Isles FM is a local radio station operating from Stornoway in the Outer Hebrides, Scotland.

The station is operated entirely by a volunteer staff, from a building in the Newton area of the town. Isles FM is the trading name of Western Isles Community Radio Limited, which owns all the equipment. It has recently secured an area of land to construct a purpose-built studio near Seaforth Road in Stornoway.

History 

The station was initially set up in the living room of a local minister, Reverend Stanley Bennie, and operated for a few weeks at a time under a temporary licence as a trial. After proving that the station was feasible, a permanent licence was granted by the UK Radio Authority (now Ofcom) and the station started operating on 1 March 1998. In 2013 the station relocated to custom-built premises in Seaforth Road, Stornoway. Its signal is broadcast from the island's largest transmitter site, Eitshal.

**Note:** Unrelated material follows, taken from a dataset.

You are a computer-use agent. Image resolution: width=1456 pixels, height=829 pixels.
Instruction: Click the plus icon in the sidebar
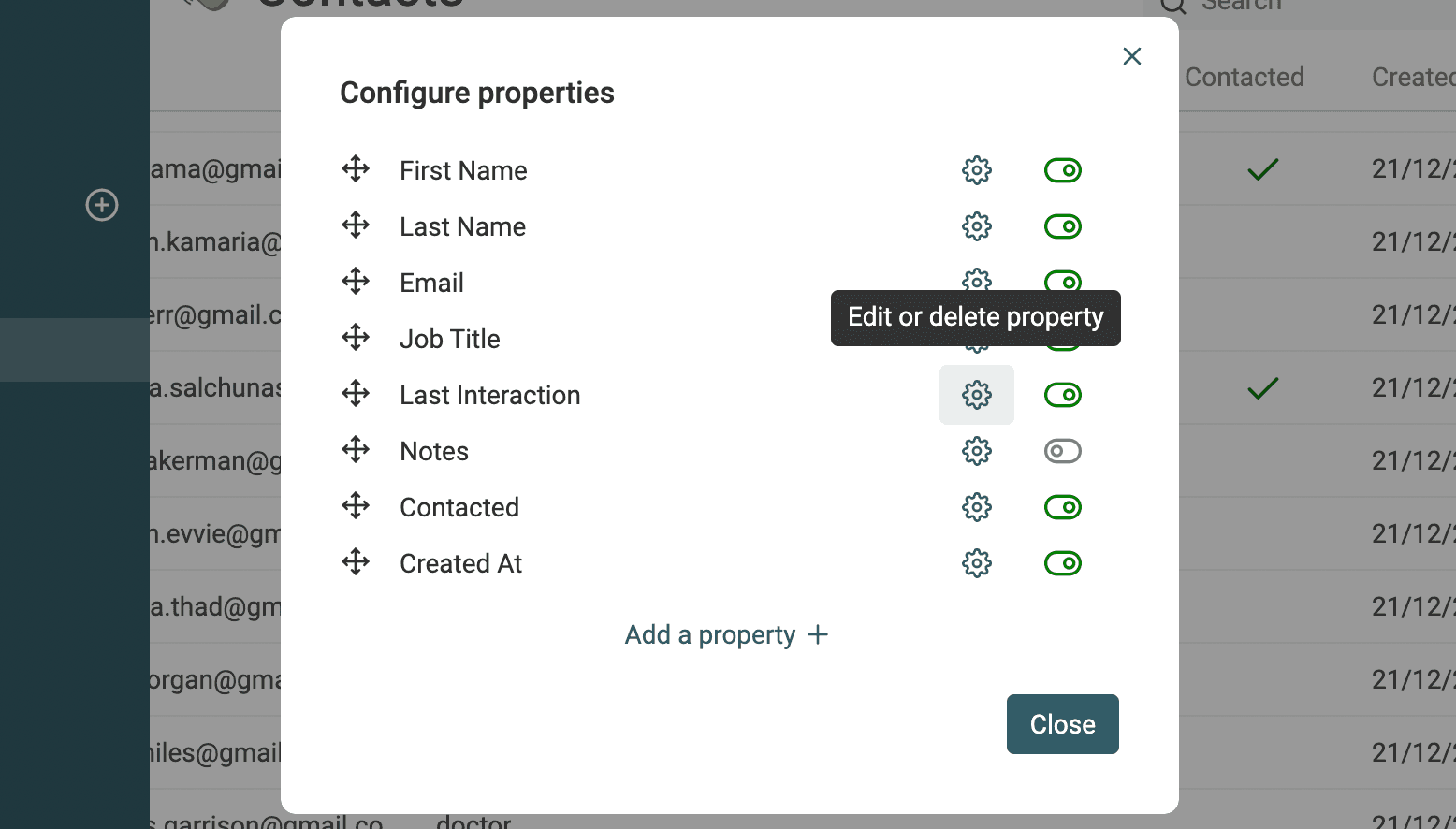point(101,205)
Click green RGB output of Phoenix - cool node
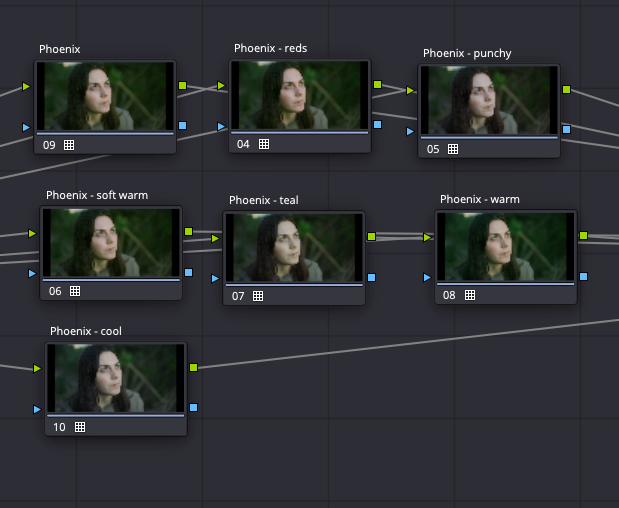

Many of the presenters are amateurs, although former presenter Glenn Denny completed a VQ in Radio Broadcasting through Moray Firth Radio, which made him the only professionally trained presenter with Isles FM. Other notable volunteers with the station include Rodney Collins, who was formerly a journalist with Record Mirror went on to Radios 1 & 2 and was also a member of the Radio Luxembourg team in the 1970s before becoming Managing Director of ILR stations in Scotland and London. One of the younger members of Isles FM, Eilidh MacLennan, has now gone on to work for the BBC as a presenter on Gaelic children's television, Dè a-nis?.

Programme Content 

The station broadcasts a variety of content. The mixture of Gaelic and English programming includes: specialist music, chat shows, children's programmes, and news.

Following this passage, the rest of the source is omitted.